Unanimous NLRB: Context Matters – Asking Employee Whether He Saw Union Organizer Not Unlawful Interrogation
How the NLRB treats employer statements made to employees in the context of union organizing or other protected activity has been a frequent topic of discussion. While the actual case law analyzing the coerciveness of an employer statement has not changed, the lawfulness of the statement often depends on the make-up of the Board at the time the case is reviewed. In the last few years, we have seen how the NLRB had a tendency to rigidly treat an employer’s statement as coercive if it was made in the context of organizing. This is true of employer questions to employees that touch on organizing. For example, in recent past the NLRB found an innocuous question to an open union supporter to be unlawful even if though there was no hint of actual coercion.

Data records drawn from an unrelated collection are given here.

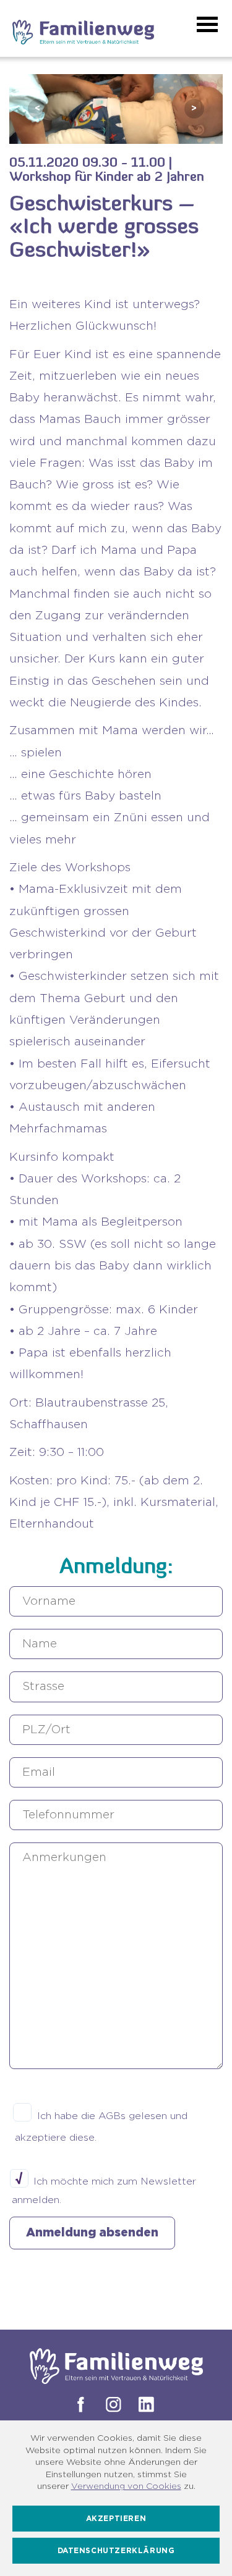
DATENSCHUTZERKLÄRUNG (116, 2550)
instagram (111, 2404)
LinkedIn (144, 2404)
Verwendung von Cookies (126, 2486)
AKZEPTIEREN (116, 2518)
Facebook (78, 2404)
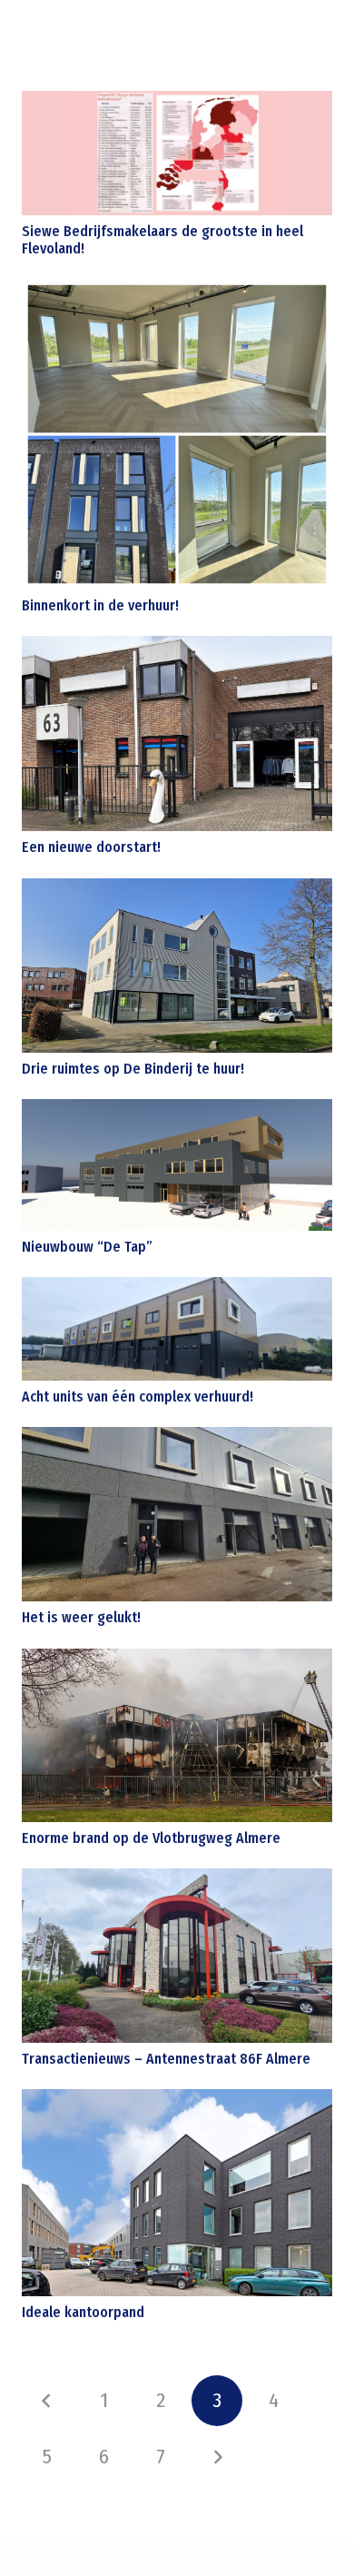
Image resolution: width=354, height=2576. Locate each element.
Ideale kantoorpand (83, 2312)
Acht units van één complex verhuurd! (137, 1396)
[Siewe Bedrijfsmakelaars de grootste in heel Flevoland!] (177, 153)
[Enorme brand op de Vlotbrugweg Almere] (177, 1735)
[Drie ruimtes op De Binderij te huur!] (177, 966)
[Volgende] (217, 2457)
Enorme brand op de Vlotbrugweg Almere (151, 1838)
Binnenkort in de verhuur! (100, 605)
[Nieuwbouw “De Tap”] (177, 1164)
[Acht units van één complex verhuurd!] (177, 1329)
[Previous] (47, 2400)
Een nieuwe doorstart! (91, 847)
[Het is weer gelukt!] (177, 1514)
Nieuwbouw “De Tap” (87, 1246)
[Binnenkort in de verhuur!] (177, 434)
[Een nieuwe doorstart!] (177, 733)
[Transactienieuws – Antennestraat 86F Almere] (177, 1955)
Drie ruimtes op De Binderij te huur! (133, 1068)
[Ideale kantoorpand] (177, 2192)
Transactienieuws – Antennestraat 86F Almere (166, 2058)
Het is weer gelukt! (81, 1617)
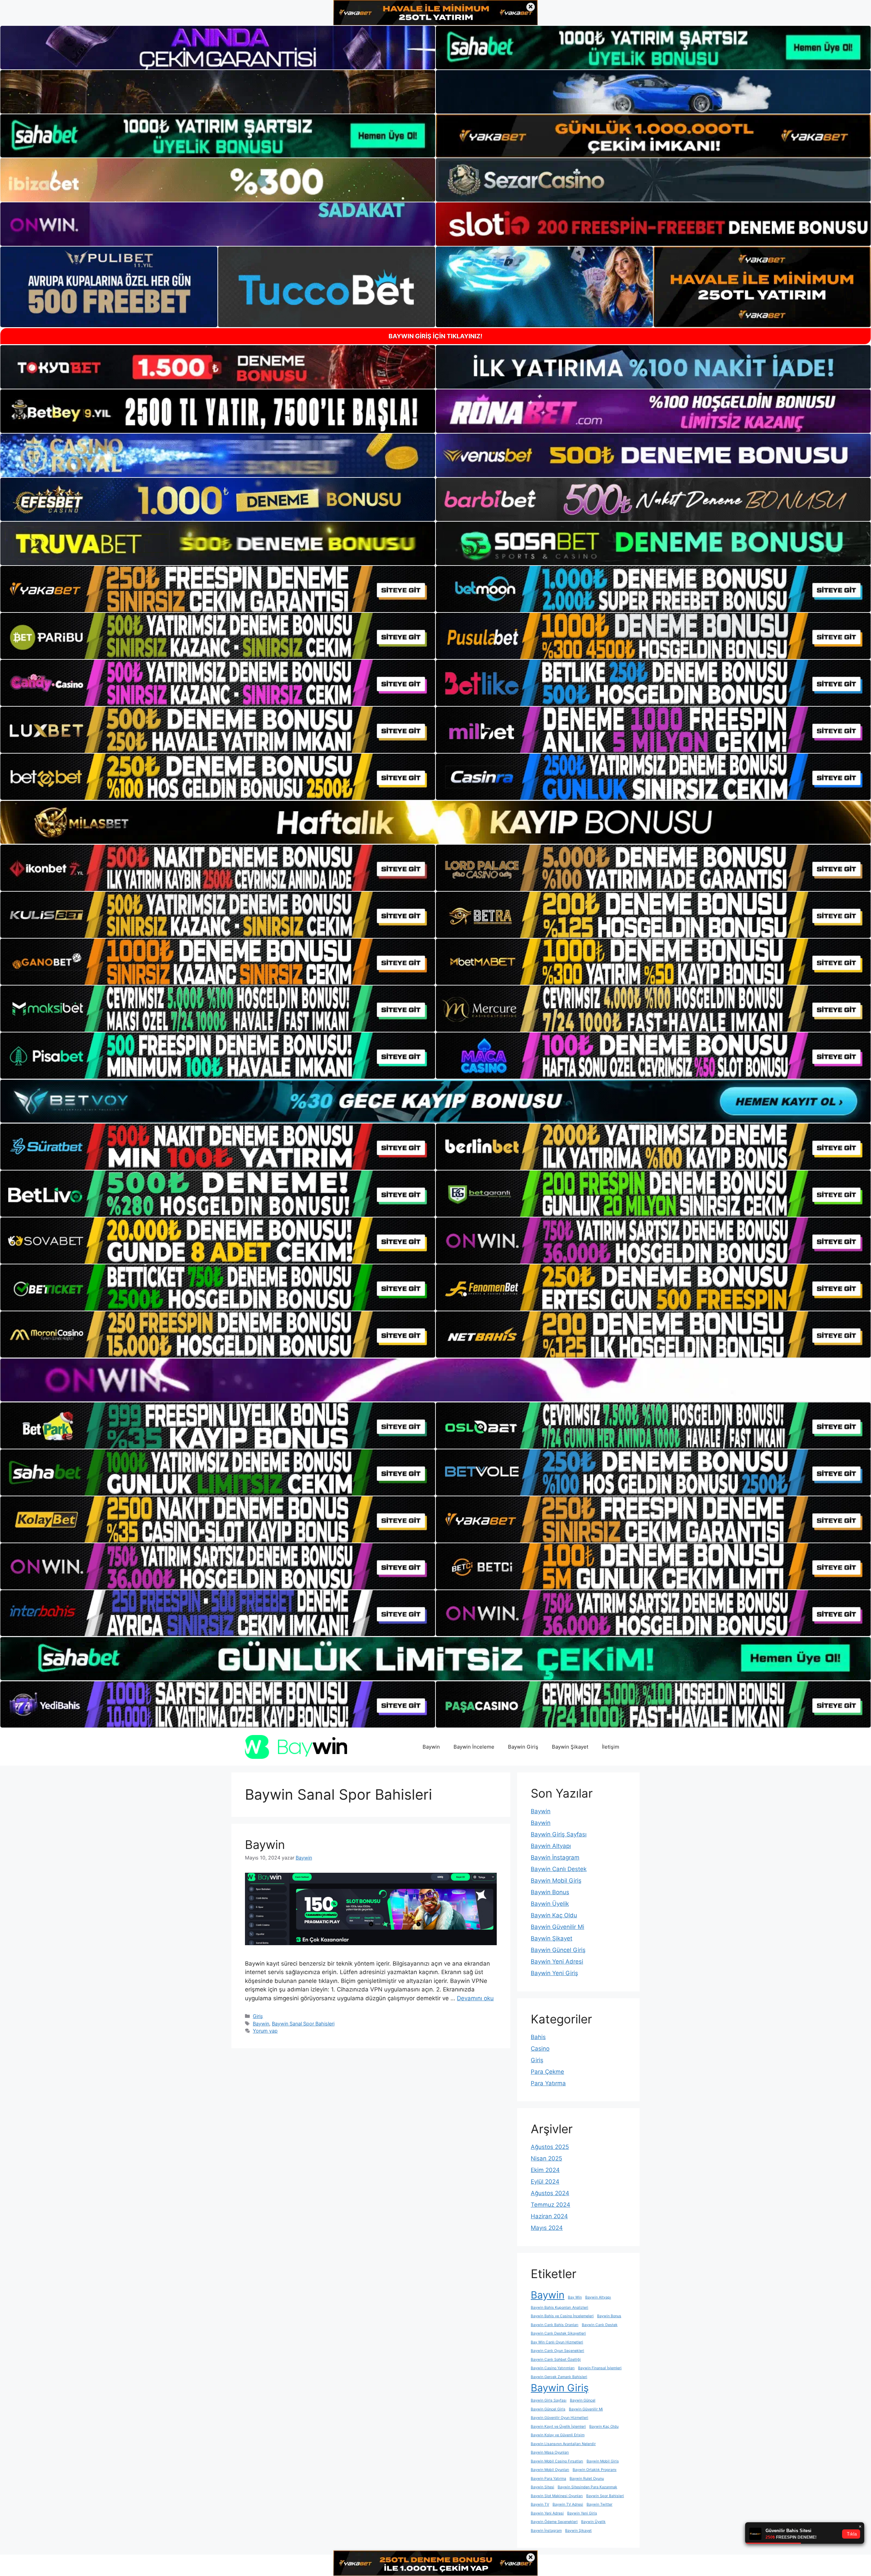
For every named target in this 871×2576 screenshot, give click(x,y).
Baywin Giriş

In Johnston Fire Services, LLC, 367 NLRB No. 49 (January 3, 2019), the employer fired an employee during an active union organizing drive. During the termination discussion, the employer asked whether the employee had seen the union organizer. The Board ruled that this question was not unlawful interrogation given the overall circumstances.
Background – Small Voting Unit – Hotly Contested Organizing
The employer, an installer of sprinkler systems, had six employees performing this work. The union sought to represent the six employees and filed a petition for a vote. During the election campaign, the employer terminated two employees. Although the union filed unfair labor practice charges over the terminations, and despite the fact 33 percent of the voting unit had been discharged, the union went ahead with the election. The resulting tally of ballots was 2 votes for the union, 2 votes for the employer and 2 challenged ballots (the two discharged employees).

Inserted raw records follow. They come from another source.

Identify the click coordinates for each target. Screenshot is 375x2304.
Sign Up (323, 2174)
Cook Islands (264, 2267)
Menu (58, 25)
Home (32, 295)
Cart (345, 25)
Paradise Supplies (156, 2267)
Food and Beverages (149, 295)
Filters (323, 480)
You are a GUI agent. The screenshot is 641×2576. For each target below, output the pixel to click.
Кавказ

The General Counsel issued a complaint over the discharges and a variety of alleged 8(a)(1) statements, including the employer’s “interrogation.”
Alleged Interrogation Occurred During Termination Meeting
One of the employees in the voting unit had been previously counseled for tardiness. During the campaign, the employee showed up late to work and encountered the owner of the employer in the parking lot of a job site. The owner immediately terminated the employee. The discussion between the owner and the employee was the subject of the unfair labor practice allegation for interrogation. During the discussion, the employee asked if he was being fired for speaking with the union organizer. The employer insisted the employee was being fired for his attendance but in the course of the conversation asked the employee if he had seen the organizer.

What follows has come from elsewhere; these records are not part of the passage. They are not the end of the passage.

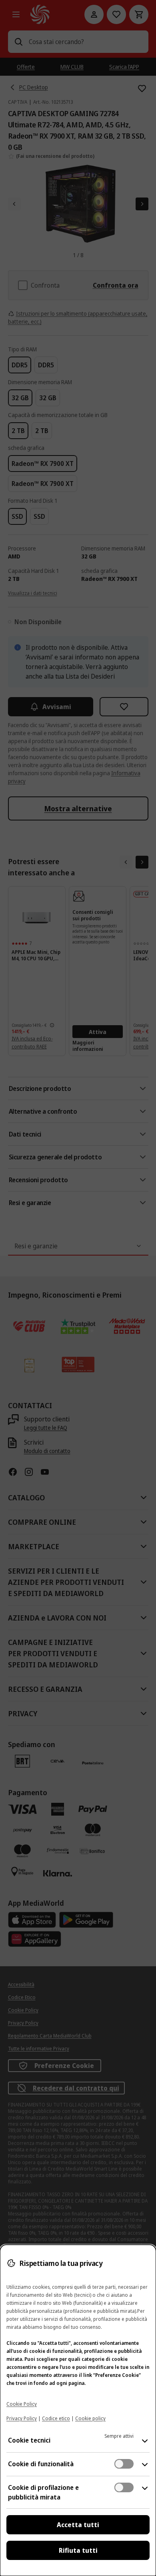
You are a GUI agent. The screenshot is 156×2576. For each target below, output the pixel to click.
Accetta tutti (78, 2524)
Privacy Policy (21, 2418)
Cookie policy (90, 2418)
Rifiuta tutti (78, 2550)
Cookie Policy (21, 2404)
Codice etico (56, 2418)
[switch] (124, 2464)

The General Counsel issued a complaint alleging this question amounted to unlawful interrogation.
The ALJ ultimately dismissed all allegations in the complaint, primarily because the testimony just did not support unlawful discharges.
As to the interrogation, the ALJ conducted a very thorough analysis of the question using the factors set forth in Rossmore House, 269 NLRB 1176, 1178 (1984), where the Board held that the coerciveness of an alleged statement or question must be evaluated under the totality of circumstances. Specifically, the Board applies five factors:
- The background, i.e., is there a history of employer hostility and discrimination?
- The nature of the information sought, e.g., did the interrogator appear to be seeking information on which to base taking action against the individual employees?
- The identity of the questioner. i.e. how high was he in the Company hierarchy?
- Place and method of interrogation, e.g. was employee called from work to the boss’s office? was there an atmosphere of “unnatural formality”?
- Truthfulness of the reply.
Applying these factors, the ALJ found that there was no history of hostility against unions. The nature of the information sought was not something to be used to take action against the employee because the decision to terminate already had been made and communicated. While the employer, as the “owner,” was the highest ranking official, the ALJ found this factor did not support a violation because the owner often performed work alongside the employees, and the employer was very small. The fact the question was asked in the parking lot of a worksite, as opposed to a manager’s office, did not lend itself to being too formal. The ALJ found the employee answered truthfully, which meant he felt he had nothing to hide.
The NLRB affirmed the dismissal of the interrogation allegation noting that the employer “had already made the decision to terminate both employees for attendance issues before learning that they had engaged in protected activity.”
An employer’s actions in terminating a substantial percentage of a voting unit during an organizing election campaign are going to be scrutinized very carefully by the NLRB. In this case, the terminations were deemed to be lawful and so the employer’s question was probably easier to dismiss.
Still, the same analysis should be applied by the Board no matter the circumstances. The law concerning evaluation of an alleged interrogation is over thirty years old. The factors set forth in Rossmore House are subject to interpretation, of course, but it is nice to see a thorough analysis of how each factor was applied by the ALJ. This can give some guidance as to how future such allegations should be analyzed. Of course, as noted, the make-up of the Board matters. This is one of those cases where the outcome might have been different if it had reached the Board a couple of years ago.